In keeping with the structure of this post, it’s 12:12 PM. I took a day off of work and am citing it a mental health day. I feel kind of silly, or guilty, taking a day off when the end of the school year is in sight, but it was needed. The past two days I’ve woken up and felt angry about it. I know that feeling is stress, but I’m not willing to let anger run my life.
So far today, I’ve woken up earlier than usual to straighten my kid’s hair for her school presentation and I’ve gotten her to school. Straightening her hair is no joke either — there’s a lot of it on her eight-year-old head and it curls aggressively. She washed it last night and I brushed out all the tats while it was wet, but by morning her hair was tangled at the ends despite my careful care.
There’s construction going on down the main drag that leads to her school, which causes the bottle-neck in the road to become even more backed up. To avoid the elementary school traffic, I’ve taken to driving down a back road that I vaguely knew about before but had never driven down before last week.

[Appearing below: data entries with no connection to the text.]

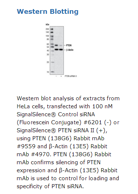Open the western blot image thumbnail
Viewport: 138px width, 194px height.
pyautogui.click(x=62, y=50)
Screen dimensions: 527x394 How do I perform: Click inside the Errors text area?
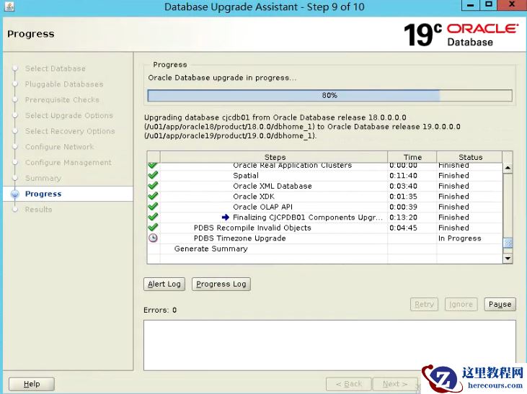tap(329, 345)
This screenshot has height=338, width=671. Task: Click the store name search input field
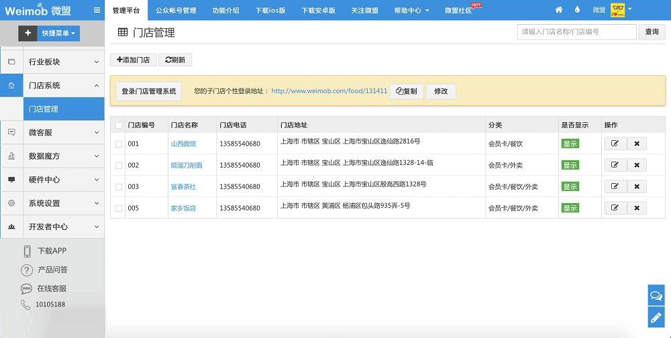(x=576, y=32)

The road is one-and-a-half lanes wide, if that, and it curves a winding path between a neighborhood with large houses and farmland. The road cuts over an idyllic creek for which the school is named and skirts the property line of a huge, sprawling mansion that I never even knew was hidden back there. The trees curve over the road and create the lushest canopy under which to drive your car. Horses graze on grass and dandelions in a fenced area beside the road and I point them out to my daughter every morning, to which she replies, “I see them! I know!”
After leaving the dreaded car rider lane, I rolled the window down for my dog to peer out of and drove past my house and to one of the entrances to the Green Way, which sprawls asphalt paths down miles of nature throughout my town. Opal and I took a relatively short walk — two and a half miles — but I introduced jogging to my routine. I know, the horror of it all!

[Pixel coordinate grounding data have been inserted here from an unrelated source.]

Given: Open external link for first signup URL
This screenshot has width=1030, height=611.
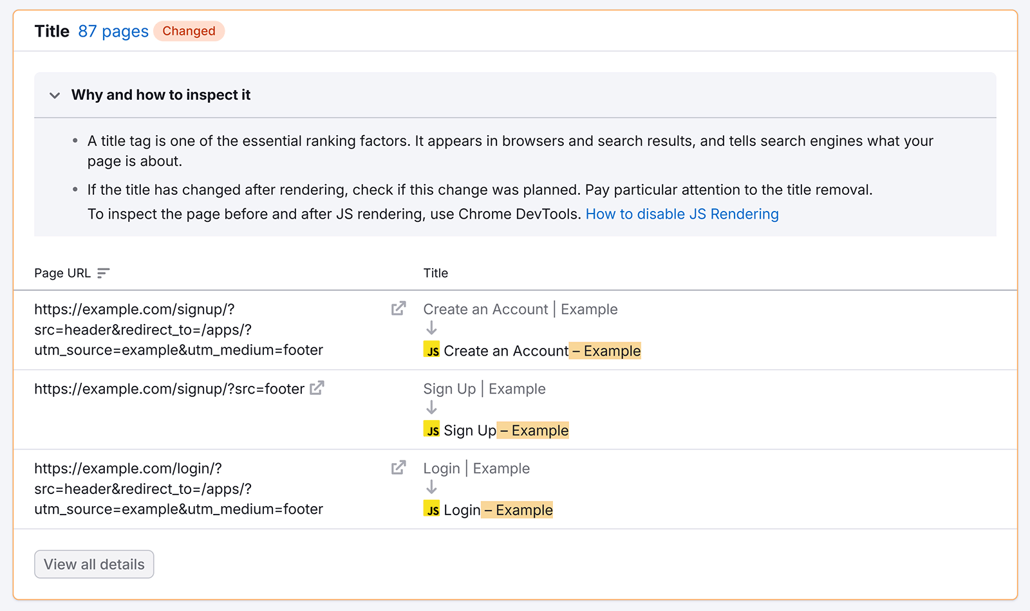Looking at the screenshot, I should [398, 309].
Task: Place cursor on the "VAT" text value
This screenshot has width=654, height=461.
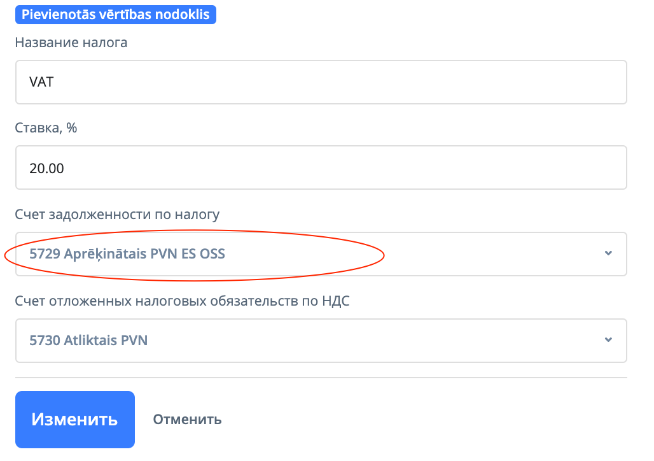Action: (x=41, y=82)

When we made it back to the trail head, we hit the dog park. Opal drank her body weight in water, flopped down on the ground, and eyed her doggy compatriots for a moment. Then, she too succumbed to dog peer pressure and scaled one of the picnic tables to stand on top of it and look over the wide expanse of the dog park.

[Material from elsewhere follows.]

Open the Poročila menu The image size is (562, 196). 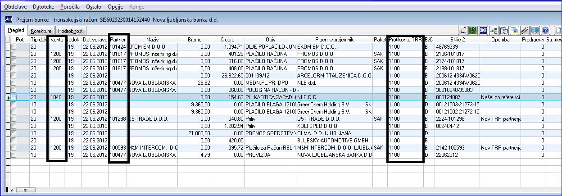[x=71, y=8]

We stopped by Sonic on the way home, so I could get the largest unsweetened tea possible and so the girls at the window could coo at Opal and offer her a pup cup.
When we returned home, we made a quick pit stop to grab two trash bags I stashed inside the front door and take them to the neighborhood trash compacter. We retired quickly home and have been convalescing in bed: Opal taking up at least a third of the bed with her ungainly sprawl at the foot and me, curled up like a comma, reading a book I checked out last night, listening to an ASMR video, and idly sipping on my iced tea.
I am sure you are enthralled with the details of my morning, but I’m writing this to illustrate a point. I find it so much more affirming to list off all the things I do in a day rather than to list off the things that I haven’t yet done.
My head likes to focus on what I should be doing instead, and I’m sure a lot of other people’s heads do the same to them. I should be cleaning the kitchen instead of laying in bed on my day off. The upstairs needs tidying and I should be doing that instead of reading this book — The House on Foster Hill by Jaime Jo Wright, for those of you playing along at home. I should be doing laundry, I should be taking these empty boxes over to my brother, I should be — it’s exhausting.
Like I said in my abandoned list above, I struggle with my mental health, and I bet you do too.
I haven’t cooked in my kitchen regularly in a couple months and I’d like to get back to that now. I’d like to get over this slump of depression and the twitch of anxiety.
It’s almost summer break. There are seven days left in the school year. One more Monday until summer.
I’ve got a bunch of things to experience; what about you?